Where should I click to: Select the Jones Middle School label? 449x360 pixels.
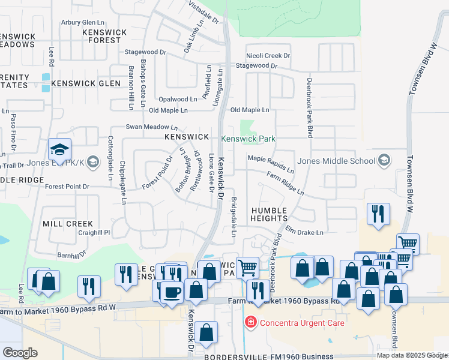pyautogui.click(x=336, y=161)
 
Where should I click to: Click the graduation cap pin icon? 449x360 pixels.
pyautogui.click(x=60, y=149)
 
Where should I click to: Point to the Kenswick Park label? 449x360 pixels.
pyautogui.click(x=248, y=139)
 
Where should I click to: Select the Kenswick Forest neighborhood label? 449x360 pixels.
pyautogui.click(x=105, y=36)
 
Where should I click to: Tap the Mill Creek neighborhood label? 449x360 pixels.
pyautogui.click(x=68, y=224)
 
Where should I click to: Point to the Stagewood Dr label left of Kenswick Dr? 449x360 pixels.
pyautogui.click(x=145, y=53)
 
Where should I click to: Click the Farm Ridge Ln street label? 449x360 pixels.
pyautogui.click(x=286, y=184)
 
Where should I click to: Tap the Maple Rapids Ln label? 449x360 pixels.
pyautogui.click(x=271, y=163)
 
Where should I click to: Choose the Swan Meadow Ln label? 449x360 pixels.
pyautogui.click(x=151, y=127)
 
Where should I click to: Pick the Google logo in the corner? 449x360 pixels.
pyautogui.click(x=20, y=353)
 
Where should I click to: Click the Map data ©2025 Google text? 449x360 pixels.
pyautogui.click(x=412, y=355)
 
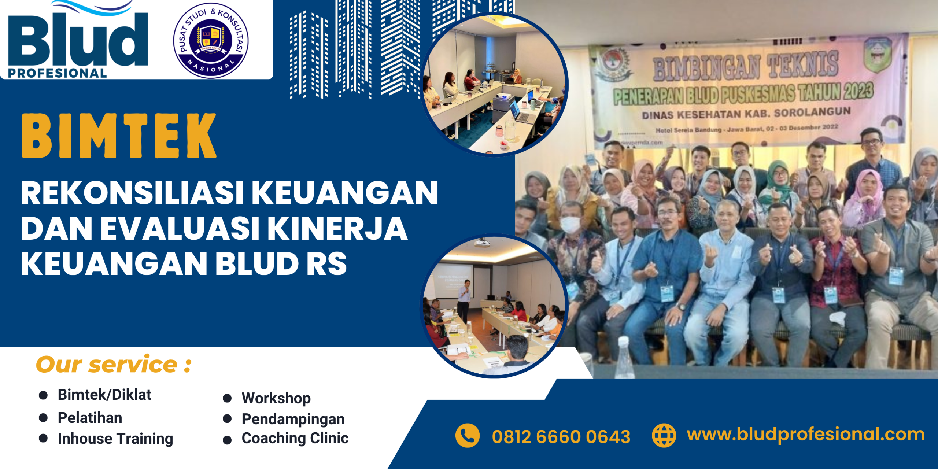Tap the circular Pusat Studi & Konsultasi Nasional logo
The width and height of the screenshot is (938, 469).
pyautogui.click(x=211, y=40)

==

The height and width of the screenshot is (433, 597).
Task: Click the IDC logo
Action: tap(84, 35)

* **Exercise goal**: Copy out the lines from the line with "Where should I click to: Tap the Mill" to the line with "pyautogui.click(x=271, y=163)", both included, word for word.

* **The solution**:
Where should I click to: Tap the Mill Creek neighborhood label? 449x360 pixels.
pyautogui.click(x=68, y=224)
 
Where should I click to: Point to the Stagewood Dr label left of Kenswick Dr? 449x360 pixels.
pyautogui.click(x=145, y=53)
 
Where should I click to: Click the Farm Ridge Ln street label? 449x360 pixels.
pyautogui.click(x=286, y=184)
 
Where should I click to: Tap the Maple Rapids Ln label? 449x360 pixels.
pyautogui.click(x=271, y=163)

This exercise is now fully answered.